Half-completed when Abraham Lincoln stood beneath it to summon "the better angels of our nature" in 1861, the Capitol dome has since towered over Washington, which limits building heights to 130 feet. Time, however, has let water seep through hundreds of cracks. The water attacks cast iron, which "continues to rust and rust and rust," said Stephen T. Ayers, Architect of the Capitol.
This first major renovation in more than 50 years should add decades of structural integrity to the dome, which Ayers calls perhaps "the most recognizable symbol across the globe." The $60 million undertaking will heal inner wounds, he said, without changing the way the dome looks from the ground.
Much of the work will be done at night and on weekends. It won't be as flashy as the 1993 helicopter removal and return of the 19-foot Statue of Freedom from the dome's top.
The Capitol's crowning piece is actually two domes, one nested under the other like Russian dolls, and separated by a web of cast iron braces hidden from view. From the ground it looks like a massive structure that would be too heavy for the building to support if it were indeed made of the solid stone it appears to be.
Instead, it is cast iron painted to look like masonry. The lighter material and open space between the inner and outer domes create a physically sustainable structure. But it's by no means puny.
The dome's iron and masonry weigh 14.1 million pounds, said Kevin Hildebrand of the Capitol architect's office. He led reporters up narrow, spiraling stairs that reach the Rotunda's top, and then give access to the in-between world of girders separating the two domes. Ultimately the steps lead outdoors, to a panoramic walkway beneath the 12-columned lantern, or tholos, topped by the Statue of Freedom.
After a 1990 rainstorm left puddles on the Rotunda's stone floor, workers found that bird nests had clogged gutters atop the Capitol, helping water penetrate outer walls and streak interior surfaces. Then they found bigger problems. Hundreds of cracks and pinholes in the cast iron exterior added to the seepage.
Pans now capture the water. Congress finally agreed to spend $60 million for a better, more lasting solution.
"It is the symbol of our country," Hildebrand said. "It is an icon that has to be preserved."
The 150-year-old cast iron is low-quality by today's standards, he said.
"It's an archaic material," Hildebrand said. A dome today probably would be built with glass and steel, he said. But Capitol workers must deal with relatively brittle iron that doesn't respond well to welding.
First they must remove, capture and safely dispose of several layers of lead-based paint. When they reach bare iron, they must quickly prime and paint it section by section, Hildebrand said, because it will "flash rust" in eight hours.

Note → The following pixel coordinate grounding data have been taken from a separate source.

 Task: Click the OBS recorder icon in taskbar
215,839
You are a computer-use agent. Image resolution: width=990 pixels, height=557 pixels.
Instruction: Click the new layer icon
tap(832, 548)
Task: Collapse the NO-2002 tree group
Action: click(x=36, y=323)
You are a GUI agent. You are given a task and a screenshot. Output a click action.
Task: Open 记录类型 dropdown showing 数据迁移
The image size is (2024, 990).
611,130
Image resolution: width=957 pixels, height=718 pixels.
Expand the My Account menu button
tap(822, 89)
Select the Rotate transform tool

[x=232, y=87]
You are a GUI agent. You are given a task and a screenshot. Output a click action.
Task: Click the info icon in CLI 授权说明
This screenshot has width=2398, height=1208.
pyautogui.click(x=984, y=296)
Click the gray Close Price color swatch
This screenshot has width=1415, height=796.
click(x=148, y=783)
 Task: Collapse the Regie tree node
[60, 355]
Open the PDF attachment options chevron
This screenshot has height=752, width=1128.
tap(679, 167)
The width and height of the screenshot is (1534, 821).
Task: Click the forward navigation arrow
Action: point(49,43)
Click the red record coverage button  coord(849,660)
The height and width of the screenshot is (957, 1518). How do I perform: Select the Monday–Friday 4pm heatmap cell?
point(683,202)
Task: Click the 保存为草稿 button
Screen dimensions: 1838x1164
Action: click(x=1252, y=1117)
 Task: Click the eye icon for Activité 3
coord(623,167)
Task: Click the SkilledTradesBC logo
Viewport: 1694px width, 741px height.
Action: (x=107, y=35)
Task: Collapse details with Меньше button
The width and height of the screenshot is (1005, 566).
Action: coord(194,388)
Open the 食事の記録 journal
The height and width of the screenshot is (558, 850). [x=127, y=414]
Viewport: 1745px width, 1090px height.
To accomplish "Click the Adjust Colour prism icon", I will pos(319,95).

To mend cracks, workers will drill and tap damaged areas, and then insert steel pins. "Metal stitching" will complete the process.
Before repairing water damage inside the Rotunda, workers will hang a giant doughnut-shaped drop cloth just below the painted ceiling. Rotunda visitors whose necks can stand to crane will still see "The Apotheosis of Washington" through the doughnut hole. The 4,664 square-foot painting, 180 feet above the Rotunda floor, depicts George Washington becoming god-like, aided by figures from classical mythology.
"If these repairs are not made, the artwork in the Rotunda, including the Apotheosis of Washington and the Frieze of American History, are at great risk of damage due to water leaks," says the Architect of the Capitol's Web site. "There is only one Capitol Dome," it says, and the office "is committed to preserving it for generations to come."